In the 1990's it was converted into flats
Co-op Shoe Factory in Rectory Road

I started work at the Co-op Shoe Factory when I was 14 – in 1937 at a wage of 8/9d a week. There were over 100 men in the clicking room where I worked and another 100 people in the closing department. Learning was “on the job” by watching the men; the Boot & Shoe School was only used by those wanting to go on to higher positions like foreman or managers. In 1941 I went to B. Denton’s and although I had 4½ years out doing service in the Navy, I worked almost 50 years there. After Cave’s fire in 1901 all the fire stations in the area were put on standby as soon as any fire was reported in Rushden. So much work was done in the yards near the houses and the factories were small and numerous; close together and so fire was likely to spread quickly once it caught hold.

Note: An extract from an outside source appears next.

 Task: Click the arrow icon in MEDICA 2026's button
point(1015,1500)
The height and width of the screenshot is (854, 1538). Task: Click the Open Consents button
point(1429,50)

With the Navy I was posted to a signal station in Iceland for 12months, another year in America to pick………………………….. and then another year based at Pearl Harbour in the Indian ocean.

I lived on the Tollbar estate and could watch workers catching buses from the window. Each morning 3 double deckers and four single deckers would pick up workers at the Tollbar stop. Workers came from as far a field as Kettering to work in Rushden. At lunch time three buses ran from Higham to Oval Road taking local workers home for dinner.

A Mrs Mantle used to walk to work in Rushden from Riseley, coming field way.

My father came from Pertenhall and his sister lived in Rushden; she told him there was work at Cave’s and so that’s how he came to work in Rushden. He did 50 years there. He played his first bowls game in 1924 and his last when he was 104 years old.